SPAs make high demands on their clients. This may be ok if your application runs only inside your companies network and you know your clients. In the web this is typically not the case. Years ago we struggled with layout problems if we used a feature which wasn’t supported by all browsers (or most of the time it wasn’t supported by one browser). Today this is different. A non supported JS feature may break the whole client and your user gets a blank page without fallback. Of course also the distribution of new browser features is much faster than years ago but I can guarantee that not all of your users will be on your level. Progressive enhancement may be a good alternative if you‘re tired polyfilling old browsers. Just send semantic HTML to your client and enhance it with CSS and JavaScript as much as you want. The basic functionality will always work.

SEO has also been a trouble zone for SPAs but this seems to be changed as Google announced that they execute JavaScript a year ago. But Google is not the only non-browser client of your application. More and more sites and chat clients display a preview of your site if you post a link but not all of them will execute JavaScript. {{ title }} — {{ description }} is maybe not what your users want to see.

Performance is the next discipline where SPAs are no model pupil. When I finished performance tuning of my first AngularJS application I was quite surprised. I did everything what I’ve learned before like concatenation and minification of styles and scripts but it didn’t improve anything.

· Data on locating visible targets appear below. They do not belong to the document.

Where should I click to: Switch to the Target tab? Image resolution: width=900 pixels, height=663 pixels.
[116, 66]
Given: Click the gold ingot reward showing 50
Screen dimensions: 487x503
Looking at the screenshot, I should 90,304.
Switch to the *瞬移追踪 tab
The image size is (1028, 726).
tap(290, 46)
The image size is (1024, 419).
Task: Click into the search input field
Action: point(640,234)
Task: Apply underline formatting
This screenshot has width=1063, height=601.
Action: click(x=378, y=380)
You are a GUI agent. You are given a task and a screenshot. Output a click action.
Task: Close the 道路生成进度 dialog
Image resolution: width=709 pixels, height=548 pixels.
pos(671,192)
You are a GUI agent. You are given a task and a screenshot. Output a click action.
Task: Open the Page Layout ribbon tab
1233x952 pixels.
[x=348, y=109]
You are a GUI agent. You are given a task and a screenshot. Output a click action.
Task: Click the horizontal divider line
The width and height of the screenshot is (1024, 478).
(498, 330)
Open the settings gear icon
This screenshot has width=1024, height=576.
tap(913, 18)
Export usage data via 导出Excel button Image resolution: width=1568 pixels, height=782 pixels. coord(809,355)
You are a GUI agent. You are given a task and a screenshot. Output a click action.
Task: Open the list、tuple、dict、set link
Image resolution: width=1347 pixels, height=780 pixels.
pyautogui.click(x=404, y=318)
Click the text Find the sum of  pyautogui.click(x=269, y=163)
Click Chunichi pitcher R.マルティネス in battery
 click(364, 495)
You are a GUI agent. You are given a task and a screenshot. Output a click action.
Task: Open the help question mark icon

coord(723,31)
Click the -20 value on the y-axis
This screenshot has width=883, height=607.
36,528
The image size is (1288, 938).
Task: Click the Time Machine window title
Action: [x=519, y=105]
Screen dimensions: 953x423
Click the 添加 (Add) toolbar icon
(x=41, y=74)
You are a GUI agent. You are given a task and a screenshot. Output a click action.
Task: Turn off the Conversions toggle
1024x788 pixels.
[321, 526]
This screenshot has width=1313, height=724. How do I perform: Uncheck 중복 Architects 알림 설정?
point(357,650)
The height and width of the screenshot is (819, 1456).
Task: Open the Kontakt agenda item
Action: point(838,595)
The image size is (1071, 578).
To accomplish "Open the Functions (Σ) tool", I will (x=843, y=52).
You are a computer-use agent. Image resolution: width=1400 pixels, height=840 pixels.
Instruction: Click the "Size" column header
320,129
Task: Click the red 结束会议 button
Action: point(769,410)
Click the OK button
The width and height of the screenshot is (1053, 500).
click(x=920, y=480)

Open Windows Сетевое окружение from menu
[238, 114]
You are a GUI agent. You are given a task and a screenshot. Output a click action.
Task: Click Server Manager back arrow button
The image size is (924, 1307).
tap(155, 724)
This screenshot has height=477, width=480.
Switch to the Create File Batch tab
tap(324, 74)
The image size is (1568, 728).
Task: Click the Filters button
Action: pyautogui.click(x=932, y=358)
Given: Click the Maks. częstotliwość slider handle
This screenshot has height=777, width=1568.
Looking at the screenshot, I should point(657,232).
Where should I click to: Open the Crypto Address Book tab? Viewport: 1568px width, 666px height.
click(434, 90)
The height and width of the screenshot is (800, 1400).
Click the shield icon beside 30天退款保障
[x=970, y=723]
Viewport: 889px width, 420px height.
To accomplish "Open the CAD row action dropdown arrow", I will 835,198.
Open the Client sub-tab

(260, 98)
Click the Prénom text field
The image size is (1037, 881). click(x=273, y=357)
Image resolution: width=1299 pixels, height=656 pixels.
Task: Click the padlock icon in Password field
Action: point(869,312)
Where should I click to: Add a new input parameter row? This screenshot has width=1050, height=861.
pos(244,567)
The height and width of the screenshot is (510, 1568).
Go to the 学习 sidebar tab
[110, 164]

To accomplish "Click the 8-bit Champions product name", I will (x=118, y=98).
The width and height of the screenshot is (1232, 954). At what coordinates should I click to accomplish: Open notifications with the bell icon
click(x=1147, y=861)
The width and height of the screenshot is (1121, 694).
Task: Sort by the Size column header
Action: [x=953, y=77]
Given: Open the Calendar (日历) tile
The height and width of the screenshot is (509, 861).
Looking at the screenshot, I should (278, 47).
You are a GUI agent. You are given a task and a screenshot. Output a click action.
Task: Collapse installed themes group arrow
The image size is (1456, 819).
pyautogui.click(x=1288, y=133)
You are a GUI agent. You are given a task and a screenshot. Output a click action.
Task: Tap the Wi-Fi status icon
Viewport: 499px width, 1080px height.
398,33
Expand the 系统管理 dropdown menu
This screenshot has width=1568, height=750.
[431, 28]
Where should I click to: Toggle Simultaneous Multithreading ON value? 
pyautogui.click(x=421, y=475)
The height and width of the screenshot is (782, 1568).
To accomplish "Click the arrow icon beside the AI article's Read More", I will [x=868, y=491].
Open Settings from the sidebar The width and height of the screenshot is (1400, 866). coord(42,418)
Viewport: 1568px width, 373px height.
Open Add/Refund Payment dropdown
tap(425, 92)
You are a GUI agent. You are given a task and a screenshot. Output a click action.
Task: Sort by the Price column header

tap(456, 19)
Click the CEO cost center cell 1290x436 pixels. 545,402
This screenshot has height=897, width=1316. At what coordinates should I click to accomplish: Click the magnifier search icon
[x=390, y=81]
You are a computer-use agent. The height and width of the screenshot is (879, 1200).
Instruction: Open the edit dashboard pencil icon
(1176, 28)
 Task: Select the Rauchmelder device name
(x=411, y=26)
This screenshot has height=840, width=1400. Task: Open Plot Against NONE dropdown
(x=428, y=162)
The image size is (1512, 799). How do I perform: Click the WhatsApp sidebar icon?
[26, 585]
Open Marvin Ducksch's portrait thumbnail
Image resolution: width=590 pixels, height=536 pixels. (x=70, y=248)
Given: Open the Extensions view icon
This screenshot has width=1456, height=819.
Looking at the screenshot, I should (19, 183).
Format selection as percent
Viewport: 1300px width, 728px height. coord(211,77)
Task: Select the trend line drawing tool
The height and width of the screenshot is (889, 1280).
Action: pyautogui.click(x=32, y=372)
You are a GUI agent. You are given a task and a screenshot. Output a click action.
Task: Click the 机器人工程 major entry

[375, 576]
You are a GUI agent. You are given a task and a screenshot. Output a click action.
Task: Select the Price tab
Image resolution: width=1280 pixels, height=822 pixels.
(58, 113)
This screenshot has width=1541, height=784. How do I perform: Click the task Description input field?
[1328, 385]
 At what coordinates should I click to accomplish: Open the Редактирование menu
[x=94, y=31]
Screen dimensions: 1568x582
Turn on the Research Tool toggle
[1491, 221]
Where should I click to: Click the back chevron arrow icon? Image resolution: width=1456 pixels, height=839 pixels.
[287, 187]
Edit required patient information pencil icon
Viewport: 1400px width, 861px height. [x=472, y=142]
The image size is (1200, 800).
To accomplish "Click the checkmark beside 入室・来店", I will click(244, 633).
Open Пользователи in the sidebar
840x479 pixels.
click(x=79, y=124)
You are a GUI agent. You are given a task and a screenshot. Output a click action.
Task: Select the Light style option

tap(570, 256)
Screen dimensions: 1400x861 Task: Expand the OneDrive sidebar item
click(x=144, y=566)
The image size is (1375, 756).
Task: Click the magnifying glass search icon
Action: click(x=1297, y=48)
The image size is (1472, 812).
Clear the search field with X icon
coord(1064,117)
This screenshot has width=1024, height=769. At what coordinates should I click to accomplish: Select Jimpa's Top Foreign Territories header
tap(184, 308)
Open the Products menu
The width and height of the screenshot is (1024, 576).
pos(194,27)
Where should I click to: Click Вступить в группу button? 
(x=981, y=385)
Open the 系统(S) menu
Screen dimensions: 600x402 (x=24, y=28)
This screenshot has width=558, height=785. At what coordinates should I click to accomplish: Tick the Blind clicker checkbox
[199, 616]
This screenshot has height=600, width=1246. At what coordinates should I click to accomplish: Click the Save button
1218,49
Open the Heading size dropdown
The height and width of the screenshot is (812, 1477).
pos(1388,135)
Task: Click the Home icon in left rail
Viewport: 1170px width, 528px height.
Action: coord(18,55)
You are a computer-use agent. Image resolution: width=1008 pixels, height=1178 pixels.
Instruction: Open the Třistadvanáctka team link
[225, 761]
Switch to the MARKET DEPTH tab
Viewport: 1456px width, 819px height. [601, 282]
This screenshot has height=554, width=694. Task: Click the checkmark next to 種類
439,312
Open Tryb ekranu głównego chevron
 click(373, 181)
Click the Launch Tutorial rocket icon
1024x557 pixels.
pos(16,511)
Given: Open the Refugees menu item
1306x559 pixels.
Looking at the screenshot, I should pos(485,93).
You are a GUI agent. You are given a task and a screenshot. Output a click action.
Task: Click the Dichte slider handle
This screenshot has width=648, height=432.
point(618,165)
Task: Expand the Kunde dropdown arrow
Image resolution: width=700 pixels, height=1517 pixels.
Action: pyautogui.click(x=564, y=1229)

The user had to wait a few seconds till the browser finished to download and parse a very big JavaScript file. Reminded me a little of waiting for an ancient version of Weblogic to boot. There are a lot of studies about performance and success of websites, the last one I heard of states: 53% of mobile site visits are abandoned if pages take longer than 3 seconds to load”. 3 Seconds is something which is hard to achieve with a Single Page App. And it’s almost impossible if your users have a bad mobile connection.

Many JS frameworks like Ember.js and React give you the opportunity to also render HTML on the server. Google’s Application Shell Architecture proposes to render at least the “shell” on the server. This is not a new trend. Twitter migrated back to server side rendering 2012 because “time to first tweet” really matters. If Oracle thinks that times have changed and the trend goes to client side framework they’re late again and may miss the trend back to the server if they stop MVC now. And btw: Wouldn’t it be great if Java EE would provide an answer how to build applications which render on server and client? There are already people integrating React with MVC!

If you haven’t filled out the community survey yet please take a few minutes of your time. The survey will close on Oct 21. It’s really important that you give feedback and the future of Java EE is driven by the community.